Prompt: Rewrite the rows below as a JSON list of strings, one string per line, with blank lines omitted and the pictures left out.

--- Start Entries shown ---

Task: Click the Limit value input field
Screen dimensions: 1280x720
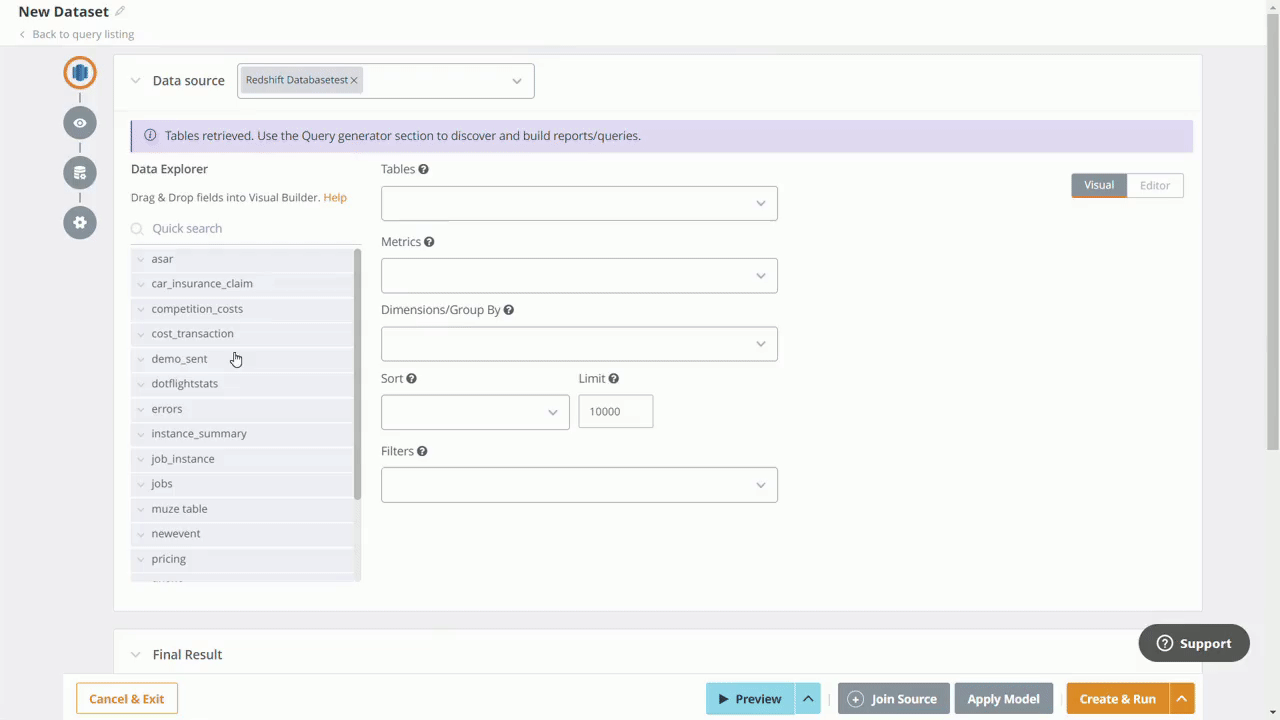Action: point(615,411)
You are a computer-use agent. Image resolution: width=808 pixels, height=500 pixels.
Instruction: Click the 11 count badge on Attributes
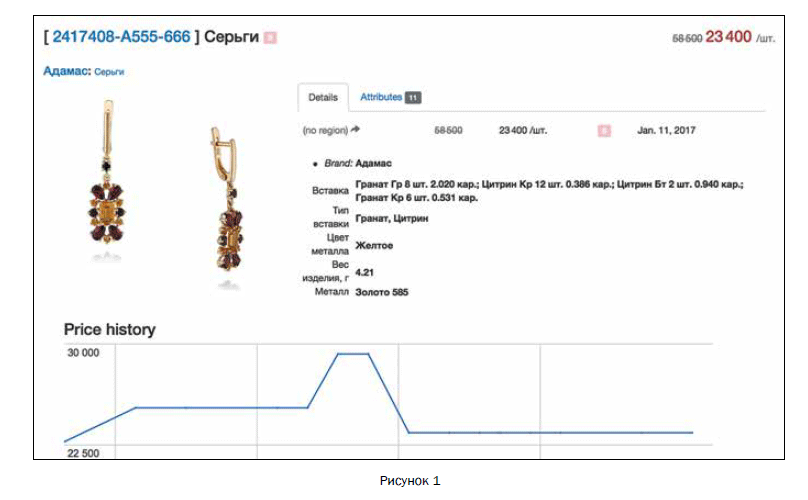click(x=413, y=98)
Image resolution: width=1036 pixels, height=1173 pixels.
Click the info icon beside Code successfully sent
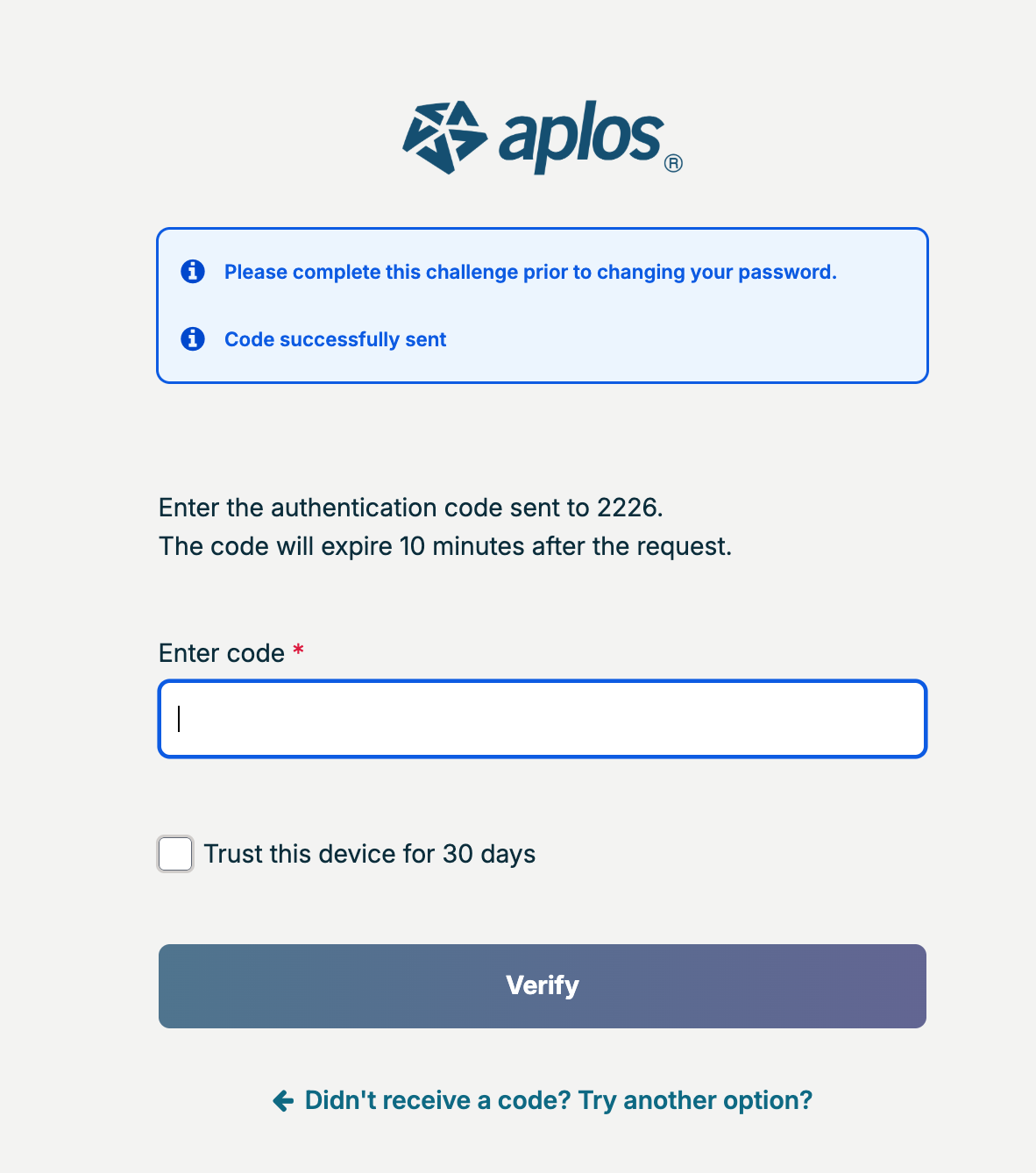[x=193, y=338]
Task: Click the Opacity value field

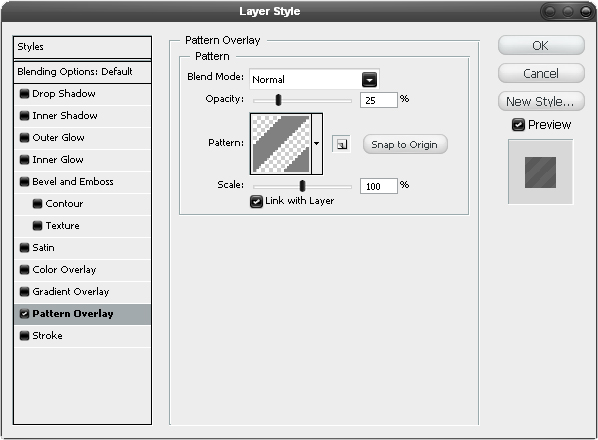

--- End Entries shown ---

Solution:
[
  "Task: Click the Limit value input field",
  "Screen dimensions: 1280x720",
  "Action: point(615,411)",
  "You are a computer-use agent. Image resolution: width=808 pixels, height=500 pixels.",
  "Instruction: Click the 11 count badge on Attributes",
  "click(x=413, y=98)",
  "Image resolution: width=1036 pixels, height=1173 pixels.",
  "Click the info icon beside Code successfully sent",
  "[x=193, y=338]",
  "Task: Click the Opacity value field"
]